I wish to add @flags : UInt8
to String to memoize: is it ascii? single byte optimizable? Valid utf8?
Such information could be used to speedup searching.
Unfortunately I failed to do it. I found couple of places in compiler infrastructure (LLVM typer and program.cr), but it was not enough to compile successfully anything’s (barks on dwarfs or something close to). Looks like there are more places to fix.
Please, suggest where I should look to put more changes?
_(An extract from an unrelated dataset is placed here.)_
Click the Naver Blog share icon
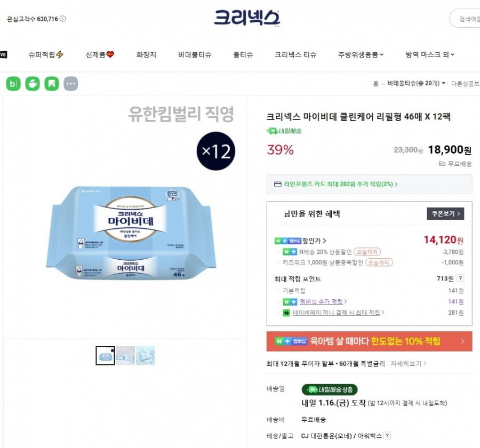Image resolution: width=480 pixels, height=448 pixels. [13, 84]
There is an open issue about this proposal:
opened 09:35AM - 22 Apr 22 UTC
kind:feature
performance
topic:stdlib:text
tough-cookie
I just stumbled across this article in the current issue of Ruby Weekly: [*Code … Ranges: A Deeper Look at Ruby Strings*](https://shopify.engineering/code-ranges-ruby-strings). It's an interesting read about an internal optimization Ruby interpreters use to characterize a string. Basically, it caches the results of `ascii_only?` and `valid_encoding?`, thus they run in *O(1)* instead of *O(N)* (on repeated use).
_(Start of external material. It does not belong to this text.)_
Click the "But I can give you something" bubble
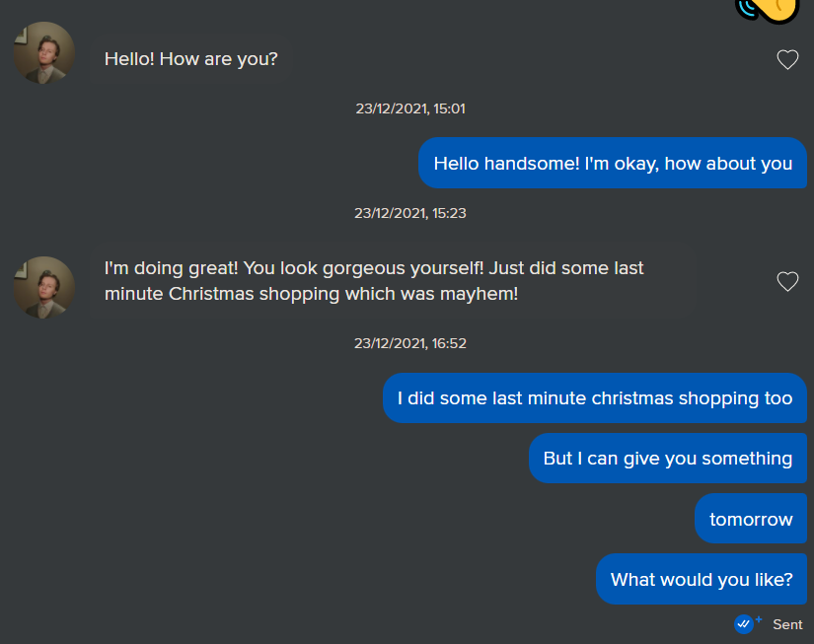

We could apply this optimization to Crystal's `String` class as well. It's even easier to implement because strings are immutable in Crystal (so we don't have to worry about invalidation) and there is only one valid encoding (UTF-8). It's also more efficient for string literals because the compiler can calculate code range values ahead of time.
For implementing this, we need 2 bits in the string header to represent the four states:
* ascii_only
* valid
* broken
* unknown
We could try to squeeze that into the existing header values, which would reduce the effectively available string size a bit. So it would probably be considered a breaking change.
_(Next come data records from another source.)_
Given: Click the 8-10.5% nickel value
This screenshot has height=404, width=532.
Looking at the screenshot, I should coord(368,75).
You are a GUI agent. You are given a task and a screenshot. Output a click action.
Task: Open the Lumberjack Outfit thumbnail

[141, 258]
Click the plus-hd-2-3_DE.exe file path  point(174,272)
But I don't think there would be any problems with increasing the size of the string header. It just needs to be synchronized between compiler and runtime (which can be signalled via a compile time flag).
I may have a branch with a prototype implementation for this laying around. I’ll have to look that up.
1 Like
Good day.
Did you find the branch?
I see: I missed build_string_constant, and didn’t thought about trick in initialize_header.
Will try to cherry-pick your commit and go further.
1 Like
Yeah, that same layout information repated across three different locations is a bit hard to track.
I had previously investigated this for Refactor String header layout reflection by straight-shoota · Pull Request #13335 · crystal-lang/crystal · GitHub , so I know where to look. Not sure what I did back then to find this.